→ TASK GOAL: With pictures left out, set down exactly the lines from the line containing "This screenshot has width=755, height=425." through the last line of the data.

++++

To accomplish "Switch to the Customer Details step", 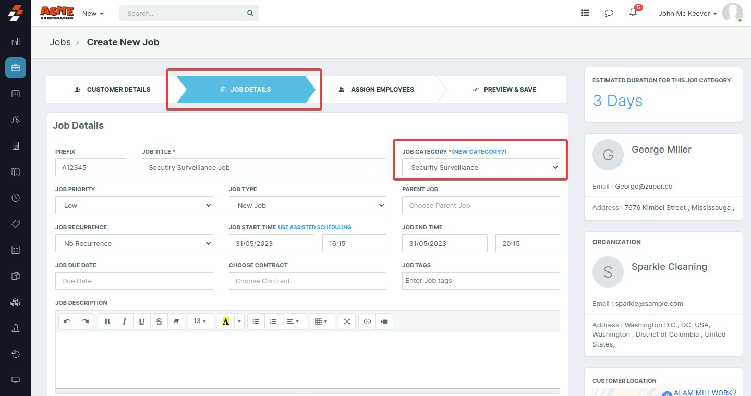I will (113, 90).
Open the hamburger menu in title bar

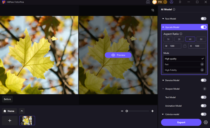181,2
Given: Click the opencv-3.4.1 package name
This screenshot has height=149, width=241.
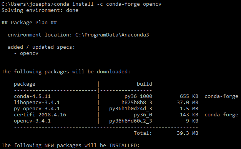Looking at the screenshot, I should pyautogui.click(x=32, y=121).
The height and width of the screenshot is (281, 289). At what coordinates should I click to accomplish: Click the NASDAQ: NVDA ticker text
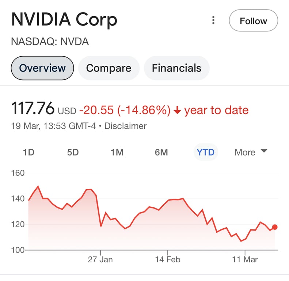pyautogui.click(x=50, y=42)
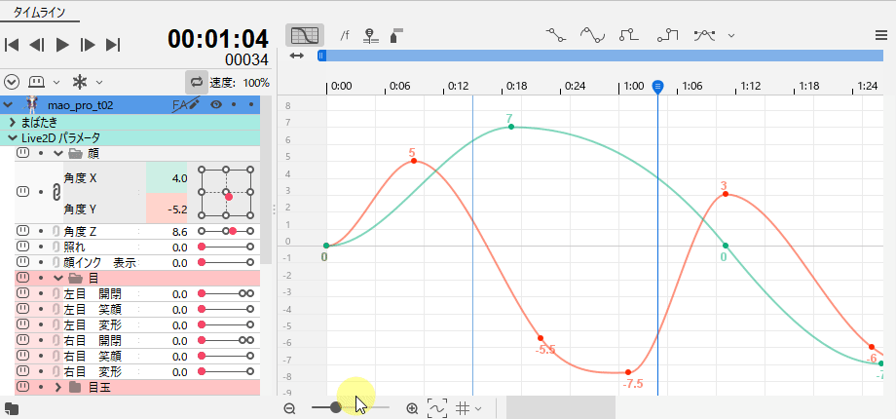Viewport: 896px width, 419px height.
Task: Collapse the Live2D パラメータ section
Action: click(x=12, y=138)
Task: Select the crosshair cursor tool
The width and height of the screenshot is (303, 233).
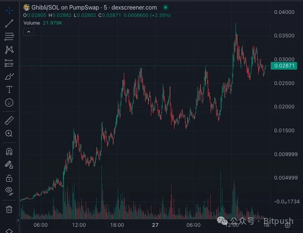Action: point(9,10)
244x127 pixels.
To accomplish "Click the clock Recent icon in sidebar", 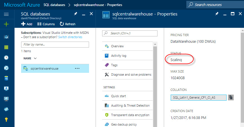I will (x=6, y=57).
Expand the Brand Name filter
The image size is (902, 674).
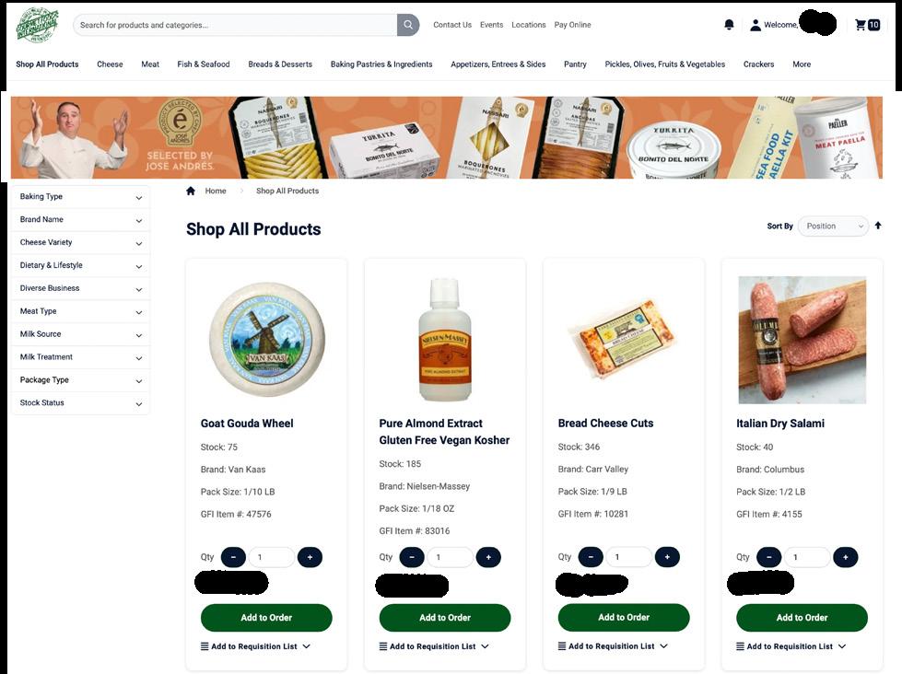80,220
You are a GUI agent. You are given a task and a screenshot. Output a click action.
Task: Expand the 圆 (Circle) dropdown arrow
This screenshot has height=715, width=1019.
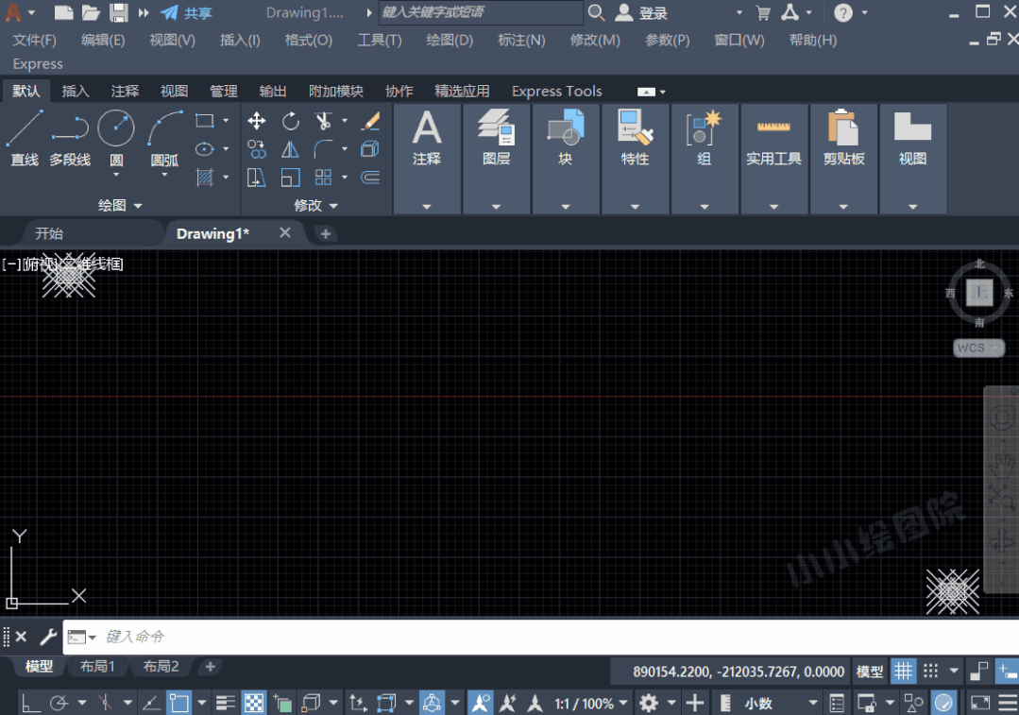click(116, 176)
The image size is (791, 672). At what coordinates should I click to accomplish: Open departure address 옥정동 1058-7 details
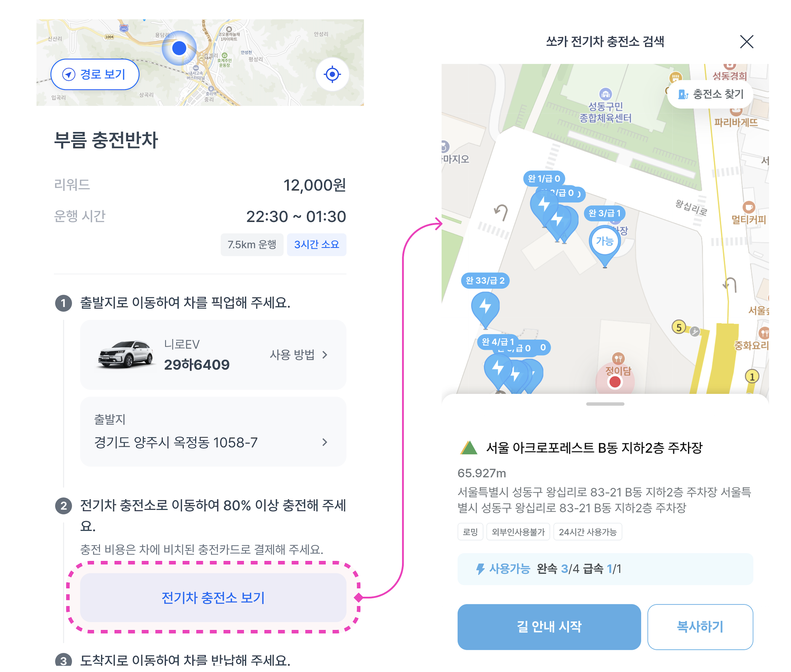[213, 432]
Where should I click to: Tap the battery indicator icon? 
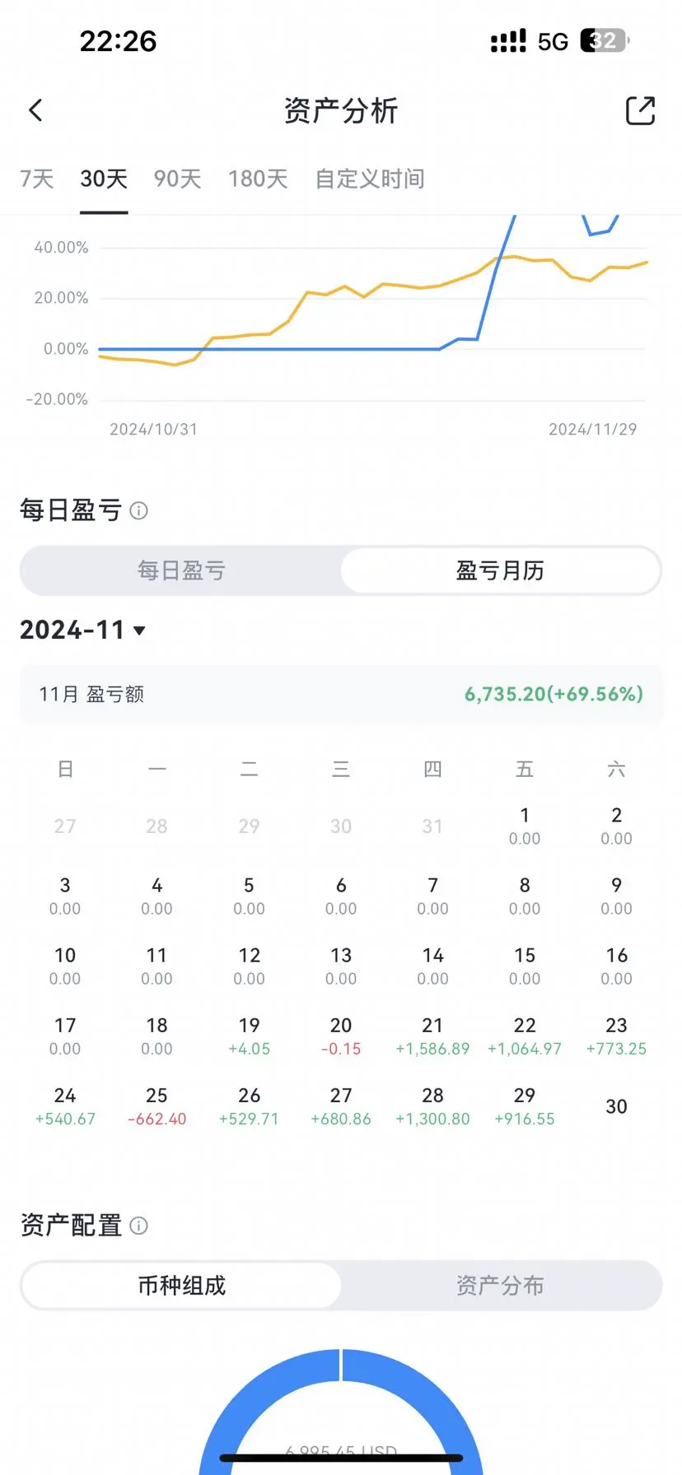pos(605,40)
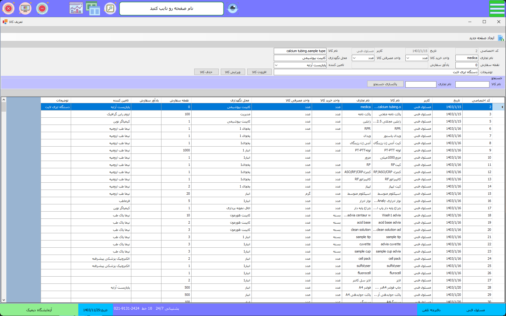Click the red X close icon in top bar
Viewport: 506px width, 316px height.
[x=8, y=8]
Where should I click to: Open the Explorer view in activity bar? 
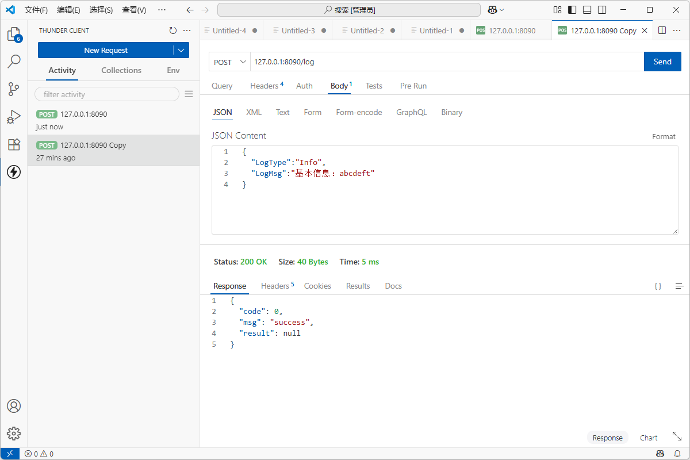click(x=14, y=34)
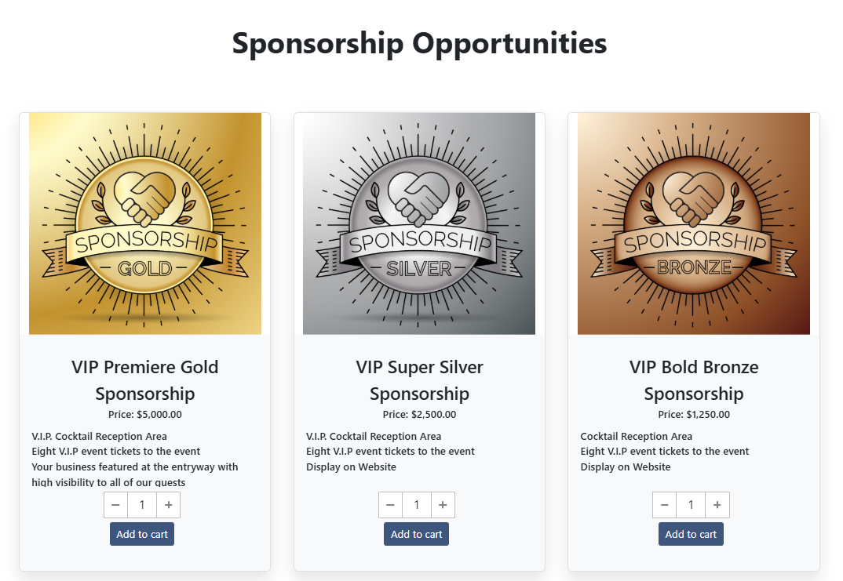843x581 pixels.
Task: Click the Gold Sponsorship price text
Action: click(144, 414)
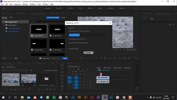This screenshot has width=177, height=100.
Task: Click the blue Add button
Action: 65,58
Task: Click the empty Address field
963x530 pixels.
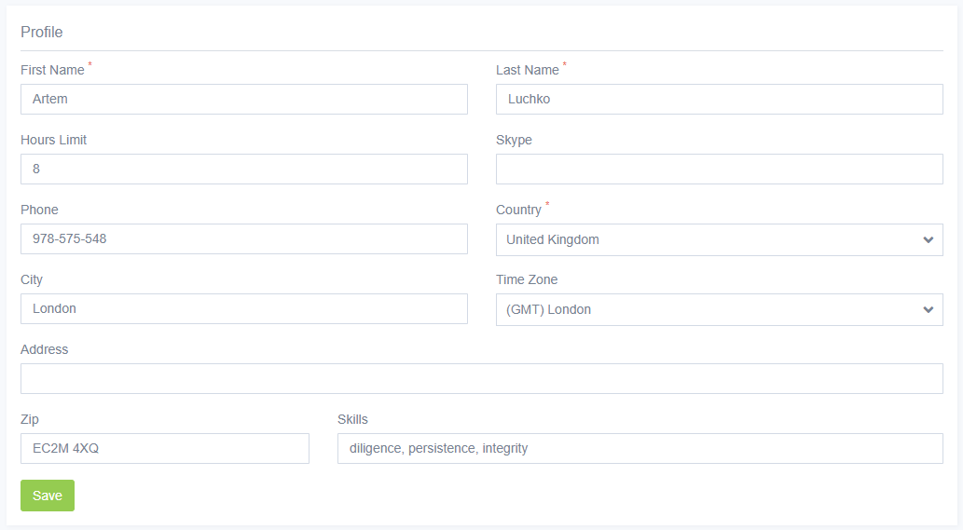Action: 481,379
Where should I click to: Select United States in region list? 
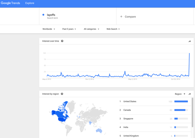coord(130,101)
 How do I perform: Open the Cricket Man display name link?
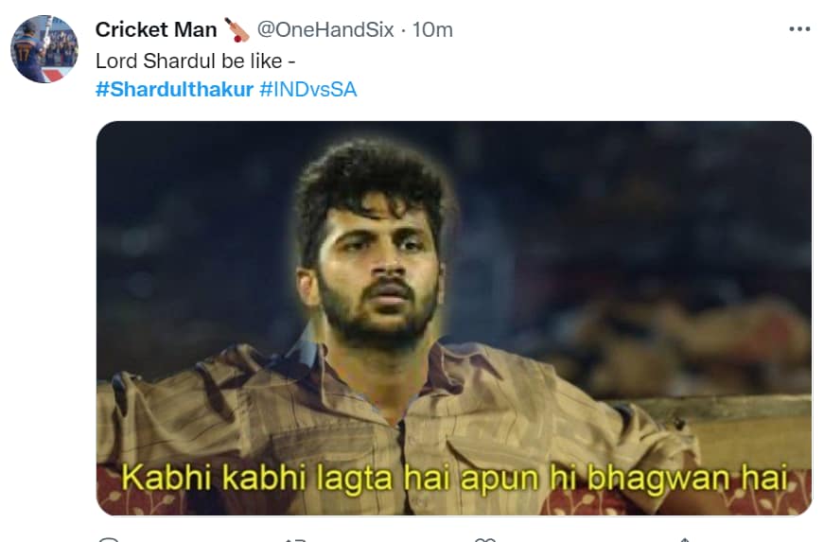tap(156, 30)
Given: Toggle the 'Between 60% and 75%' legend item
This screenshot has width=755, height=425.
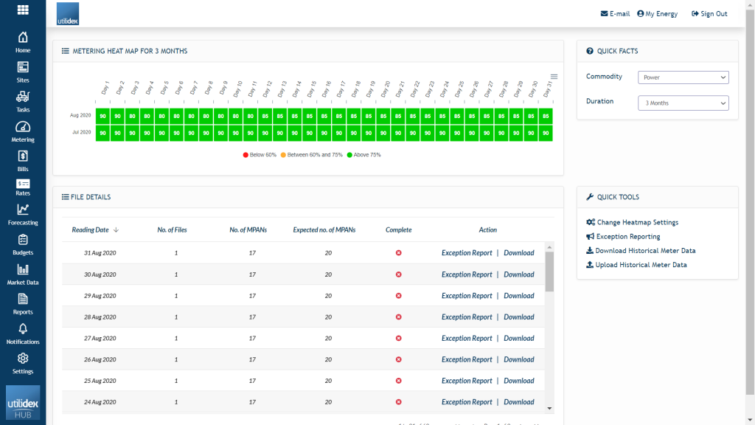Looking at the screenshot, I should [x=313, y=155].
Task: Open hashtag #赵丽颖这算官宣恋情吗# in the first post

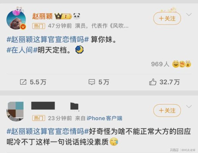Action: coord(48,39)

++++

→ WRITTEN ANSWER:
This screenshot has width=755, height=425.
Looking at the screenshot, I should [x=313, y=155].
Task: Open hashtag #赵丽颖这算官宣恋情吗# in the first post

Action: coord(48,39)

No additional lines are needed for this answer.